サイダーハウス・ルール(1999年製作の映画)
4.4

このレビューはネタバレを含みます

サイダーハウス・ルールを見て号泣した。

それは、主人公ホーマーが目にするやり
きれない現実に対しての悲しみでもあり、ホーマーの育ての父、ラーチ医師の愛情深さに対する感動でもあり、何より、登場人物たちが意思を固め、実行するその姿の力強さに胸打たれたのだ。

ホーマーが孤児院で医師として働くころ、彼は堕胎に頑なに反対していた。セリフから察するに、当時のアメリカで堕胎は違法だったのだろう。しかし、孤児院ではひっそりと行われていた。恐らく彼にとって堕胎を認めることは、その孤児院で育った彼自身を否定するに等しかったのだろう。実の親に見捨てられた自分は、生まれてきても来なくても一緒だったと言われているような思いだったのかもしれない。そんな彼の自己肯定感の低さを見抜いての言葉だったのであろうか、父であり医師である彼の「どんな形であれ、人の役に立て」という言葉は。堕胎に関しては現在でも様々な意見があると思う。頑なに堕ろすことを認めない人は流石に現在では少数派だとは思うが、悪いイメージを持つ人は多い。しかし、「望まぬ妊娠」にも色々な形があって、特に映画に出てきた親子のようなケースは明らかに女の人が不利な状況だ。あのようなことは、現在恵まれた国で起こることだとしたら明らかな悪意と利己心によるものがほとんどであると思うが、発展途上国で起きる場合は完全なる無知が原因なのかもしれない、と映画を見て感じた。なぜなら、娘の堕胎を目にして、痛みを目にして、その上で父親がどう感じたかが描かれていたから。本当に、あの父親は知らなさ過ぎたのではないかと思うのだ。望まない形で愛する女性を孕ませることが、どれだけの痛みを伴うのかということを。

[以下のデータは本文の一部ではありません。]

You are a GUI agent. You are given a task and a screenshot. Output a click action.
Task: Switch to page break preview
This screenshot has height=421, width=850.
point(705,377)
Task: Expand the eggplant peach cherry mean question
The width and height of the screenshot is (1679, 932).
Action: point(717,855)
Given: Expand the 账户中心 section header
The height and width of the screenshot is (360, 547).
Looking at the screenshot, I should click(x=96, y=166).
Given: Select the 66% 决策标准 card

人生のあらゆる局面で自分で決めて、生きること。それこそが人生の醍醐味であると、この映画は教えてくれる。ラーチがホーマーのことを実の息子のように心から愛し、心配したことも、ホーマーが孤児院を飛び出したことも、キャンディがホーマーを愛したことも、ローズが父を刺し逃げたことも、ローズ父がそれを自らの業の報いであると受け入れたことも、キャンディがウォーリーを迎え入れ再び愛そうと決めたことも、ホーマーが孤児院に戻ると決めたことも、全部全部自分で決めたことで。そんな各々の決断でたくさんの人生が成り立っているんだと考えると、人生が愛おしい。「何もしない。なんていい考えだ。自分で決めなくたって勝手に決まっていく。決断しなければ誰も傷つかない。何かが起こっても誰のせいにもならない。」ホーマーのこのセリフには、「だけど、それじゃあつまらない」という言葉が隠れているような気がしてならない。だって彼は自らの意思で孤児院を飛び出したし、人に書かれたルールを燃やして、最後には生まれ育った孤児院に戻ってラーチ医師の跡を継ぐことを選んだのだから。